> **WHAT IS NEEDED**:
Take each line from the entries that holds "Viewport" and copy it out.

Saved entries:
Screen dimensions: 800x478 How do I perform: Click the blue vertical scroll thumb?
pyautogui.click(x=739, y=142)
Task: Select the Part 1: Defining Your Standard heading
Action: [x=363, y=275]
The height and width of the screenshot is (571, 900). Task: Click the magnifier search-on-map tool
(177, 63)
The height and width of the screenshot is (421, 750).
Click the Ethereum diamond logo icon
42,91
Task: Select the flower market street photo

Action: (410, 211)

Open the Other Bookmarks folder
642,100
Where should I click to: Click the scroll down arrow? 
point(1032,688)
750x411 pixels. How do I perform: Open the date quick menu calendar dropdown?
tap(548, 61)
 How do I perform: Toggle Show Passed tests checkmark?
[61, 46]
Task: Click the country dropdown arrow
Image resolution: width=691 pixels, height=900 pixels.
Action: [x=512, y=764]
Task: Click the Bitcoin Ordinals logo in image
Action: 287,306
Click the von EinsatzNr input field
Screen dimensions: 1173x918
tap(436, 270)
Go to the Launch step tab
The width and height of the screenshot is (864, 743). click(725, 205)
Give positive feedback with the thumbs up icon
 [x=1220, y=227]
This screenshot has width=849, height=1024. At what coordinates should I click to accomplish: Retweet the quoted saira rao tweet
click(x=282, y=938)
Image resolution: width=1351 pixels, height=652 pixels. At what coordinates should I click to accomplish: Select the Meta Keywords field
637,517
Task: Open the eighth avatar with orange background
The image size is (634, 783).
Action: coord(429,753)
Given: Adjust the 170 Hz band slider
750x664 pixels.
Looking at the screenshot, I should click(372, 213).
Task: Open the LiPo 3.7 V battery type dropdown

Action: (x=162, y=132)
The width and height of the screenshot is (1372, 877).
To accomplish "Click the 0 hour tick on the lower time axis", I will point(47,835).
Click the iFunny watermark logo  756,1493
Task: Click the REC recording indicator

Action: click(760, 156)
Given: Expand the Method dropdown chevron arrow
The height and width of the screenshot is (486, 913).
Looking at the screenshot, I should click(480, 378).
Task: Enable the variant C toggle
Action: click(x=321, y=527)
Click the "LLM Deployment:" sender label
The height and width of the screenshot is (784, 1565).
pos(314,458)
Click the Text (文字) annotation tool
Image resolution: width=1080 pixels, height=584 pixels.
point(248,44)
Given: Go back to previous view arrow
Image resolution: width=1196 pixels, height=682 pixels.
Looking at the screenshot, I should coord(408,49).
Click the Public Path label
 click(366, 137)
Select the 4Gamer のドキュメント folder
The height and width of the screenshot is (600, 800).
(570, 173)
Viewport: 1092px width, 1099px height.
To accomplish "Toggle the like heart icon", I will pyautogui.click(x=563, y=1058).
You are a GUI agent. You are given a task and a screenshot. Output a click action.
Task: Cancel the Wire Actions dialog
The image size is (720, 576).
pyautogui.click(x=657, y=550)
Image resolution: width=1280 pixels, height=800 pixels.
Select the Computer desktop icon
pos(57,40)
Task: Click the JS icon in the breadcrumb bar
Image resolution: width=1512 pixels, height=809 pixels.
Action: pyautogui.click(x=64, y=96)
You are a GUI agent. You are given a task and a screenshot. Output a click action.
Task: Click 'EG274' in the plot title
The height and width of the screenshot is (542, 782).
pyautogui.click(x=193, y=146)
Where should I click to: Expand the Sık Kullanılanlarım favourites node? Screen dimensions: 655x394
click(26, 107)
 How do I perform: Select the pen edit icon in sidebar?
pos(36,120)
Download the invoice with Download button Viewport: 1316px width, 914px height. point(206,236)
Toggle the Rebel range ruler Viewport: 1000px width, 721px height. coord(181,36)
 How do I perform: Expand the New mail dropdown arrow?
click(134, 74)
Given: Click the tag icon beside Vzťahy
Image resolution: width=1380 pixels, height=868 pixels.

> **ANSWER SPACE**:
Viewport: 1092px width, 1099px height.
Download the invoice with Download button Viewport: 1316px width, 914px height. point(206,236)
Toggle the Rebel range ruler Viewport: 1000px width, 721px height. coord(181,36)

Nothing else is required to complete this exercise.